David Urech Ph.D., CSO and co-CEO of Numab, said: “With his long experience in fundamental and clinical immunotherapy research, Ignacio’s insights and contribution will be of great value as we are expanding our portfolio of IO programs to unlock the full potential of our next-generation, multi-specific antibody platform.”
Ignacio Melero said: “I look forward to working with the Numab team. Their platform seems highly promising with its ability to generate truly versatile compounds such as ND021. It’s been clear for some time that 4-1BB could be a very potent costimulatory receptor for IO therapy, but it’s been hampered by dose limiting toxicity. ND021 could prove to be an elegant solution to overcome this problem by simultaneously targeting the well validated PDL1.”
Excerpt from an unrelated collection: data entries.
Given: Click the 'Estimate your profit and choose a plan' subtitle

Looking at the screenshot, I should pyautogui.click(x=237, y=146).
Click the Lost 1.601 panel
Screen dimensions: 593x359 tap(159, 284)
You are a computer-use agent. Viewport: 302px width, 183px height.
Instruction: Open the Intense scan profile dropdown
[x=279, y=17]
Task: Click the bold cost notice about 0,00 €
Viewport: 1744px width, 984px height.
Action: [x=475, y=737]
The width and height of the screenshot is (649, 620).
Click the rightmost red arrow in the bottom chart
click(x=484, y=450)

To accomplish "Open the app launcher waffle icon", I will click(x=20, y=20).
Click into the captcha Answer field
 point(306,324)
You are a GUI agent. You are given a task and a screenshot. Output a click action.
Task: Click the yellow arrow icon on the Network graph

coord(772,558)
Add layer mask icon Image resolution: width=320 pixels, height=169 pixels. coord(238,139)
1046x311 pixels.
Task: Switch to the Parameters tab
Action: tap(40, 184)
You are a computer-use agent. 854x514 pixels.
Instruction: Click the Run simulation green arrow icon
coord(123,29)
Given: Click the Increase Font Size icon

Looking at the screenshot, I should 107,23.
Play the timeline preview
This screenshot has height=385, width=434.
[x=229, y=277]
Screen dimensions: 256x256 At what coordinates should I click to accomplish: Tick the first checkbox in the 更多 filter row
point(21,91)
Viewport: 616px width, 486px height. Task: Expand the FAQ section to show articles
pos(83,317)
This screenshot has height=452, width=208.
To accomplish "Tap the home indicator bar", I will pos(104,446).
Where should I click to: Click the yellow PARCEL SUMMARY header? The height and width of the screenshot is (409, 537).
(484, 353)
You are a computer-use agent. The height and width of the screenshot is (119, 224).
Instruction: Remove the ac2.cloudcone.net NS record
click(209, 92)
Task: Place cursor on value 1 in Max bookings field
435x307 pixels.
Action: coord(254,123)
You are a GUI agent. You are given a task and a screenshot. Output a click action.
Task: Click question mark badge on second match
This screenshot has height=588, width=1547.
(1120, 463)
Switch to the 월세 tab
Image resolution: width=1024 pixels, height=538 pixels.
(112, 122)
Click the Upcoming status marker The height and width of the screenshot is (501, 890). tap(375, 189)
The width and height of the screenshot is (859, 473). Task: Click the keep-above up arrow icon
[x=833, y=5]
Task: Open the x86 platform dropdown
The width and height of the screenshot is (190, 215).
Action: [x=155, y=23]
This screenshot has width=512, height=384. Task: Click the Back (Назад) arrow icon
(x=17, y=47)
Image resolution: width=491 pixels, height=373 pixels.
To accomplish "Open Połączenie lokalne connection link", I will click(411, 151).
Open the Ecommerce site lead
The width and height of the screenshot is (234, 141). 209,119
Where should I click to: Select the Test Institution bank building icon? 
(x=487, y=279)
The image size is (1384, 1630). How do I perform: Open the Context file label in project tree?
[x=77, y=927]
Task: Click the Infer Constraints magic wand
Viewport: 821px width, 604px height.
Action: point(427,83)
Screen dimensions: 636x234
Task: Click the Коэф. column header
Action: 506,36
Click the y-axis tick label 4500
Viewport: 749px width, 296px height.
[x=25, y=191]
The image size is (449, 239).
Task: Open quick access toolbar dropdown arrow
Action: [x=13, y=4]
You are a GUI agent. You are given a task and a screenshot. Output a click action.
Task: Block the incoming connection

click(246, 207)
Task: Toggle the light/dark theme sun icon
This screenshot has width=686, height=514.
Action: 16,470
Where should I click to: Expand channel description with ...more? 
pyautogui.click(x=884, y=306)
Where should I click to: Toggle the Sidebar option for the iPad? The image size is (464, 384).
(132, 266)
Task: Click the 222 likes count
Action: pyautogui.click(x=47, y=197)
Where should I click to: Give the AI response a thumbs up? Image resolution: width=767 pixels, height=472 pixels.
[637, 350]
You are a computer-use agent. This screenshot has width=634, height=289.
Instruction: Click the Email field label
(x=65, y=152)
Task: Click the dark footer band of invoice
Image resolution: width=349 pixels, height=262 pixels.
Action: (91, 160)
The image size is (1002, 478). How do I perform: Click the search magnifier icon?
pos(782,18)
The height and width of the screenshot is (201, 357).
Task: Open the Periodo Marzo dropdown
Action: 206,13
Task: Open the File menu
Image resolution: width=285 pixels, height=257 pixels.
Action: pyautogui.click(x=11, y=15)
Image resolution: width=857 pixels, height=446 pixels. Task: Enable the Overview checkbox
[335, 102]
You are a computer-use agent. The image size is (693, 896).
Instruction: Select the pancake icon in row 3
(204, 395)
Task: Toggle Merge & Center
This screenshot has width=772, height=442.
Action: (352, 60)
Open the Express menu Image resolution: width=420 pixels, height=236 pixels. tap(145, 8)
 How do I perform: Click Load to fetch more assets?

Numab has recently selected to advance ND021, a PD-L1/4-1BB/HSA trispecific scDb-scFv, as its lead immuno-oncology (IO) program. Animal data strongly suggest that ND021 should eliminate the tolerability/efficacy trade-off associated with stimulation of the costimulatory receptor 4-1BB, while eliciting best-in-class anti-tumor responses. ND021 leverages the Company’s next-generation multi-specific technology to elicit highly potent – but tumor-restricted – agonism of 4-1BB, while concomitantly blocking PD-L1. By establishing PD-L1-binding as a pre-requisite to initiating 4-1BB stimulation on immune effector cells, ND021 is designed to avoid dose-limiting hepatotoxicities associated with IgG-mediated 4-1BB agonism and at the same time triggers synergistic dual checkpoint modulation to maximize pharmacological activity in the tumor microenvironment.